▸ **Aufgabe 1**
Bei welchem Bio-Anteil liegt laut dem Textauszug die aktuelle Zielmarke der „Kantine Zukunft“?

▸ **Textauszug**
/---
Die Grüne Woche findet vom 17. bis 26. Januar 2025 auf dem Berliner Messegelände statt. Mit 1.400 Ausstellern aus 60 Ländern gilt sie als die weltgrößte Verbraucherschau für Landwirtschaft, Ernährung und Gartenbau. In diesem Jahr gibt es wegen der Maul- und Klauenseuche in Brandenburg keine Rinder, Schafe und Ziegen zu sehen. Zur zentralen Demonstration für eine bäuerliche und agrarökologische Landwirtschaft ruft am Samstag, 18. Januar, das „Wir haben es satt!“-Bündnis mit 60 Organisationen auf. Die Kundgebung beginnt um 12.15 Uhr auf dem Platz der Republik vor dem Kanzleramt. (mr)

Auftrag der „Kantine Zukunft“ ist es, die Köche aus den Gemeinschaftsküchen in Kitas, Altenpflegeheimen, Krankenhäusern, Betrieben oder Ministerien für den verstärkten Einsatz von Bio-Lebensmitteln fortzubilden. Die aktuelle Zielmarke liegt bei einem Bio-Anteil von 60 Prozent. Die Steigerungsraten sind unterschiedlich. Die größte Wirkung konnte die Evangelische Kindertagesstätte der Kirchengemeinde Mariendorf Süd erreichen, die ihren Bio-Anteil von zwei auf 100 Prozent erhöhte.
\---
▸ **Aufgabe 2**
Gib an, wie viele Zeilen der Liste die Zeichenfolge „tool“ enthalten, und nenne dabei nur die Zahl.

▸ **Listeninhalt**
/---
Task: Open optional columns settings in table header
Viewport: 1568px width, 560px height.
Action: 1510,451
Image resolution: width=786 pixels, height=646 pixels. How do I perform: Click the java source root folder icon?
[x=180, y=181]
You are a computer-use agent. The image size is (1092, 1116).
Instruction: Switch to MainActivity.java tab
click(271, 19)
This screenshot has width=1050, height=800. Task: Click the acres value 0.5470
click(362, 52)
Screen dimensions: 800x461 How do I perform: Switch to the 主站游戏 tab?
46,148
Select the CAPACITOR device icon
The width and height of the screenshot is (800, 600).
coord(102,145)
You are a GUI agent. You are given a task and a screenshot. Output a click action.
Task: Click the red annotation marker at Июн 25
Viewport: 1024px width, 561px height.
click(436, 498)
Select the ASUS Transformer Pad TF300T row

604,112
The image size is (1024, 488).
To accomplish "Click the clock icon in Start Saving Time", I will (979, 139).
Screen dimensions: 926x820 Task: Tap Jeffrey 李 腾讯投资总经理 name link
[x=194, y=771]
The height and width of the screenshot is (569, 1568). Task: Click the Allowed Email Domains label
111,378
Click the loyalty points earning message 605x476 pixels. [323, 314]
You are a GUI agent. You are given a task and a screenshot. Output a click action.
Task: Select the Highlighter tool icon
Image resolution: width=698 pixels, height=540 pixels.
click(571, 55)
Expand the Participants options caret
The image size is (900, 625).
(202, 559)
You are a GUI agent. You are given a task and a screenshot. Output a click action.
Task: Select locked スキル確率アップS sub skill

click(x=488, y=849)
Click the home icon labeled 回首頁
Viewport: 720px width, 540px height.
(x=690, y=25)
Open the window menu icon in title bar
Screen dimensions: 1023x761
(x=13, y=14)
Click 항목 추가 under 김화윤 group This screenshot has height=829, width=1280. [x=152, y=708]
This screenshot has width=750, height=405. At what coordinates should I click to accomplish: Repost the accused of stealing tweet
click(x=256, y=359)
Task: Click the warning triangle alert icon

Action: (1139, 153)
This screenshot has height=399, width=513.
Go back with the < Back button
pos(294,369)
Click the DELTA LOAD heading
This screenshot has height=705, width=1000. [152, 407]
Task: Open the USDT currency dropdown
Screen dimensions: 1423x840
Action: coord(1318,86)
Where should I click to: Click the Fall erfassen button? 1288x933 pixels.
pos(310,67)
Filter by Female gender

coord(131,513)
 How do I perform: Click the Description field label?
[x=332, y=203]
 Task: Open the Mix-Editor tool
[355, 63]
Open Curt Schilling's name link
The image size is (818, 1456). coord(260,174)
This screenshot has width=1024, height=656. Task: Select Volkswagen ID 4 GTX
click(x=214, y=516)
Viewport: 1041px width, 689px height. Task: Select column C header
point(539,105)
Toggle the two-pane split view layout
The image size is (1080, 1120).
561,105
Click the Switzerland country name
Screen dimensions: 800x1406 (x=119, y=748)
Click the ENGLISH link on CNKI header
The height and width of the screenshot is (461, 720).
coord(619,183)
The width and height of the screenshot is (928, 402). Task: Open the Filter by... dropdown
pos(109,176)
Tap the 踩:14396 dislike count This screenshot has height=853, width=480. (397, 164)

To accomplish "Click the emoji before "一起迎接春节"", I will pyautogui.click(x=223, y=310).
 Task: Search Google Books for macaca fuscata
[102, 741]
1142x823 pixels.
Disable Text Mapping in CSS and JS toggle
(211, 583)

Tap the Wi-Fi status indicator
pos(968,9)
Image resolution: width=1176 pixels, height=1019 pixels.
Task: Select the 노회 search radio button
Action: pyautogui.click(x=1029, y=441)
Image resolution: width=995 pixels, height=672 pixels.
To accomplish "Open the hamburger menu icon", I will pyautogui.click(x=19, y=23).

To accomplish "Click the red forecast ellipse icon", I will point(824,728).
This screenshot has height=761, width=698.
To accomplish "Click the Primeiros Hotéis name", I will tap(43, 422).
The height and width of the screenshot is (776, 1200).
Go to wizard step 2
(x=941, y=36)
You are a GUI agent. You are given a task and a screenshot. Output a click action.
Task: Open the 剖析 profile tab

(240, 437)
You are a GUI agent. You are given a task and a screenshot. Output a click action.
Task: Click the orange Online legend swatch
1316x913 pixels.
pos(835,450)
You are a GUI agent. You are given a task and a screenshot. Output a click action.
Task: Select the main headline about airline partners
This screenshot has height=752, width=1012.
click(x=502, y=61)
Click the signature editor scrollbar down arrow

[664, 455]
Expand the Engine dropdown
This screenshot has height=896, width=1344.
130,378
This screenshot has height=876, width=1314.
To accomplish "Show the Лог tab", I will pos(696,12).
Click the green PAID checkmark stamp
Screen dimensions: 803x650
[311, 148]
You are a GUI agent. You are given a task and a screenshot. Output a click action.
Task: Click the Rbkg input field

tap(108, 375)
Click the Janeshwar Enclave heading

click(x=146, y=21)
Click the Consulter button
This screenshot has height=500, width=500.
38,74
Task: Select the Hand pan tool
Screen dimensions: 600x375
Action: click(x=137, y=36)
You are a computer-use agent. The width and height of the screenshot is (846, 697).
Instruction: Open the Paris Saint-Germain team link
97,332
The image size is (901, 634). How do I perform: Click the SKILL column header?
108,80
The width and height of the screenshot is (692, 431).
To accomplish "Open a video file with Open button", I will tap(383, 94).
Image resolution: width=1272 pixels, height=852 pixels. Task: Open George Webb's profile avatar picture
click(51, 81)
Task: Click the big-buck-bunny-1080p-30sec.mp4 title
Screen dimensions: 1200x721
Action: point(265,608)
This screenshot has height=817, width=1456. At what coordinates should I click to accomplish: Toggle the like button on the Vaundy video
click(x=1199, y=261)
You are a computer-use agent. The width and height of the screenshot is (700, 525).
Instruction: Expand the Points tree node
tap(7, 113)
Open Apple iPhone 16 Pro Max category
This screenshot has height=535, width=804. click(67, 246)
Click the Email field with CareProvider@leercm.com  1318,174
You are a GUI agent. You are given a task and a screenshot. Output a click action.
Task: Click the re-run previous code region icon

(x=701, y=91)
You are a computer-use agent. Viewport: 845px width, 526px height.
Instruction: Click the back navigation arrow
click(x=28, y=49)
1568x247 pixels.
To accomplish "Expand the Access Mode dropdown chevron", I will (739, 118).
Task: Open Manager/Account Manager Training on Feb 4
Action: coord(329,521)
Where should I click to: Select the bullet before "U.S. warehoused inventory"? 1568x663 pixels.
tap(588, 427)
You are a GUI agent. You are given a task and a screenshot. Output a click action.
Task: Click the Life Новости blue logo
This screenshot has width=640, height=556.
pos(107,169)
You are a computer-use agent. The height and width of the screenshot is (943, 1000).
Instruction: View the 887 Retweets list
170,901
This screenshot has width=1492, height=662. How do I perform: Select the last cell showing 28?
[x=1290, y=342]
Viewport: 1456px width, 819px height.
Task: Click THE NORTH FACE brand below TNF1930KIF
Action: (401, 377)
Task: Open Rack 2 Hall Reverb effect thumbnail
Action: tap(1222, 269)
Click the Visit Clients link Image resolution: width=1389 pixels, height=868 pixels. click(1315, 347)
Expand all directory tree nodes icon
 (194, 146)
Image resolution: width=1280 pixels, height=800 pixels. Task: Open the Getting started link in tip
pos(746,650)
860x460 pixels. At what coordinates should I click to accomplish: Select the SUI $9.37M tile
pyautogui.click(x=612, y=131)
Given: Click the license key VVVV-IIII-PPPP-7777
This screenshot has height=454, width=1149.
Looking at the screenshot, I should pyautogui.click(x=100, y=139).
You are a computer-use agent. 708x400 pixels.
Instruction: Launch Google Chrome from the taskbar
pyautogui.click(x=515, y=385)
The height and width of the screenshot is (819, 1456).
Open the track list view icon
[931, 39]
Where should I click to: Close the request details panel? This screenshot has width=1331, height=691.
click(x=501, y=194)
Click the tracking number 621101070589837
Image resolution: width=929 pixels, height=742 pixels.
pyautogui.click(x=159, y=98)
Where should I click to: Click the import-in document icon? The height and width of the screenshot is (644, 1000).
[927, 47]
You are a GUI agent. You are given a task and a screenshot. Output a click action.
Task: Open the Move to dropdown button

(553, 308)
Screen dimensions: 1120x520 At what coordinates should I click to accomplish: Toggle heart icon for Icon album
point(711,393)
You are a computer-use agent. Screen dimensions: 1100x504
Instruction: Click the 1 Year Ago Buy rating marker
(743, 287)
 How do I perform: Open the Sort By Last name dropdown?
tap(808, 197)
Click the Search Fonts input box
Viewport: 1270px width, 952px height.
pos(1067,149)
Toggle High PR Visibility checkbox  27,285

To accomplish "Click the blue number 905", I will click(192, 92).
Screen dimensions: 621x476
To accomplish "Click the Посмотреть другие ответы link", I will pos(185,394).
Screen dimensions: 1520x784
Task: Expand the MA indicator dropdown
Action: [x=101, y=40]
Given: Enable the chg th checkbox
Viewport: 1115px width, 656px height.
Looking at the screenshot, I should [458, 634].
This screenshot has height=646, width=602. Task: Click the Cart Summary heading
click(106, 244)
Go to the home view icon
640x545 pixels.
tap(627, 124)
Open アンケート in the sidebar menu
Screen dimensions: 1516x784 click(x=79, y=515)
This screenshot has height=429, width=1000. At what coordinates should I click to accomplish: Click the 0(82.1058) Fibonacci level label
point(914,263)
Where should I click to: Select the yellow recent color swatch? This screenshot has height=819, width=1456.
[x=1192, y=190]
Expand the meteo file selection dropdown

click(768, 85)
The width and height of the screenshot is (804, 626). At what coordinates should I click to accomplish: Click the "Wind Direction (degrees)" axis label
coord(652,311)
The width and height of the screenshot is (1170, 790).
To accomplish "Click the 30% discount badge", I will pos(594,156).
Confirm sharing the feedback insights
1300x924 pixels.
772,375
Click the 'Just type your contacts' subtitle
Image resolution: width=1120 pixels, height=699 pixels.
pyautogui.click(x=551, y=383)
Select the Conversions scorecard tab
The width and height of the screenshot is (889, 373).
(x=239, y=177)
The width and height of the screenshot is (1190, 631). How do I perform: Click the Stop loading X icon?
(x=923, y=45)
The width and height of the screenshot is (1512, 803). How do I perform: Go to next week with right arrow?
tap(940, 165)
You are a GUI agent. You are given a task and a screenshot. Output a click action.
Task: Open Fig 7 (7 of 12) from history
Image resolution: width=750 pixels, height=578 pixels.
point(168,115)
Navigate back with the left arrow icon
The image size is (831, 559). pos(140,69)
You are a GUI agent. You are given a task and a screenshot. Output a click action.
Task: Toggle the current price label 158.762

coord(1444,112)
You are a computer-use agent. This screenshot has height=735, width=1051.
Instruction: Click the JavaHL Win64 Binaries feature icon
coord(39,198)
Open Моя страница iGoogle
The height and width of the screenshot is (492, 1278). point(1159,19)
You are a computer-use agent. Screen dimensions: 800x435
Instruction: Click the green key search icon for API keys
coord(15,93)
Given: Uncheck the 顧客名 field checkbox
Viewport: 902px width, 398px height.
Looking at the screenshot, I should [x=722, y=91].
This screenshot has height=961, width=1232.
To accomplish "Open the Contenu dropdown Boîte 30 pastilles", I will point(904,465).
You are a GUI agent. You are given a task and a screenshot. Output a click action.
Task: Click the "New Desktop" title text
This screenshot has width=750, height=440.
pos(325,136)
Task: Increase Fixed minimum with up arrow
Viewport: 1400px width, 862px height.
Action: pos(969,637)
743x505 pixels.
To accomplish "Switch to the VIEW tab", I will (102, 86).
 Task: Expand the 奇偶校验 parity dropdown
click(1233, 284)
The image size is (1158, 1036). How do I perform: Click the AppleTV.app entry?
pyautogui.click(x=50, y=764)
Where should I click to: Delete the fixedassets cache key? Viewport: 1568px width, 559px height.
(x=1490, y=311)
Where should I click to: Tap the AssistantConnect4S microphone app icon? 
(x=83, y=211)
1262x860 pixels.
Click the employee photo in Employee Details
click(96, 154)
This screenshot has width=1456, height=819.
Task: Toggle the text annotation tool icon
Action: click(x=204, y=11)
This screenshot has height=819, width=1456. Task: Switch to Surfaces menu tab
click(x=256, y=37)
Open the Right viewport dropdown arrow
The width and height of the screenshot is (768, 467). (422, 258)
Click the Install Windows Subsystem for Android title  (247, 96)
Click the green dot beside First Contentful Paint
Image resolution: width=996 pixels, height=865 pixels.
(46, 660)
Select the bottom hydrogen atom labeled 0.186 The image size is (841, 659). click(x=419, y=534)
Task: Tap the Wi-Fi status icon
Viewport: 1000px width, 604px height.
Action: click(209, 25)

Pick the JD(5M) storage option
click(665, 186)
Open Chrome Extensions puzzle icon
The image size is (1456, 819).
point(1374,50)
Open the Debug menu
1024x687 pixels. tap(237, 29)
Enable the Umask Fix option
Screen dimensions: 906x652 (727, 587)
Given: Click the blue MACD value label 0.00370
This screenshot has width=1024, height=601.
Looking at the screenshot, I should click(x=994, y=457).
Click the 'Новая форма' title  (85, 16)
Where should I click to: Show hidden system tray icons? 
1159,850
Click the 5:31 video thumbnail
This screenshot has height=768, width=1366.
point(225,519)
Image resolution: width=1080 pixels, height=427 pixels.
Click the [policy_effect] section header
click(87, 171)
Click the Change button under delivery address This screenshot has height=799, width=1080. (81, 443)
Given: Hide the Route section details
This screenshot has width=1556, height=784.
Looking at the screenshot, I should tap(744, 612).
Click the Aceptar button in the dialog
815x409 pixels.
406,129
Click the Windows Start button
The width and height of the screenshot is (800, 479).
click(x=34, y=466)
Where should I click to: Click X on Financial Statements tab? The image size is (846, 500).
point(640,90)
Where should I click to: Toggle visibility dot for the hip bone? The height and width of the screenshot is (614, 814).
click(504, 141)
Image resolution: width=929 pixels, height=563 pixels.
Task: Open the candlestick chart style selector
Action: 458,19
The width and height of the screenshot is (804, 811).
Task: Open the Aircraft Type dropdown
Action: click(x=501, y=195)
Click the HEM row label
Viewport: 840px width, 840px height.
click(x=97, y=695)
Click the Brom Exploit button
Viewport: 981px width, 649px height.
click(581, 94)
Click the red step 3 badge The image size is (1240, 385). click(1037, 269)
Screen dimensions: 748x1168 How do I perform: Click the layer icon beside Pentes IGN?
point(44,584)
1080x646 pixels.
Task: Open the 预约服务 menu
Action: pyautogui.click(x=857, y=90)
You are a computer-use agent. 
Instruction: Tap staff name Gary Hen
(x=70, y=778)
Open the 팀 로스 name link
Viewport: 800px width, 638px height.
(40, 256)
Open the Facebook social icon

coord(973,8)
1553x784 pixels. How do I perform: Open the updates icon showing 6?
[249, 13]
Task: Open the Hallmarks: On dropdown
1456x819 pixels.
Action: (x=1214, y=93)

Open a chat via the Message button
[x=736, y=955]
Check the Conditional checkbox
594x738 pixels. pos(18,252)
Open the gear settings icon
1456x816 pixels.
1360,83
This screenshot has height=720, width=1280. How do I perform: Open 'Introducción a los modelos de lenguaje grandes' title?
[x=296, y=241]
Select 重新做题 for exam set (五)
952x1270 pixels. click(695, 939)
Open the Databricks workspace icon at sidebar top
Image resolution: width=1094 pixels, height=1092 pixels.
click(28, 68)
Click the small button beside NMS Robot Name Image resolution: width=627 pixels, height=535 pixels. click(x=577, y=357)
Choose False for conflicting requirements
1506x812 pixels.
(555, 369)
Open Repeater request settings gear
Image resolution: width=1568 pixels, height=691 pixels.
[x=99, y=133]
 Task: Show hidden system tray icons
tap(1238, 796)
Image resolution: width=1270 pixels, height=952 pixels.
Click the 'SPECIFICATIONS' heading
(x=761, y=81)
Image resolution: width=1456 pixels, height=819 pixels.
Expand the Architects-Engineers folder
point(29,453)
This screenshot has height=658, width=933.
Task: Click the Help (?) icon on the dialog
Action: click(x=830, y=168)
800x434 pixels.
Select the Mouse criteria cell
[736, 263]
\---
▸ **Vollständige Ausgabe 1**
Die aktuelle Zielmarke liegt bei einem Bio-Anteil von 60 Prozent.

▸ **Vollständige Ausgabe 2**
4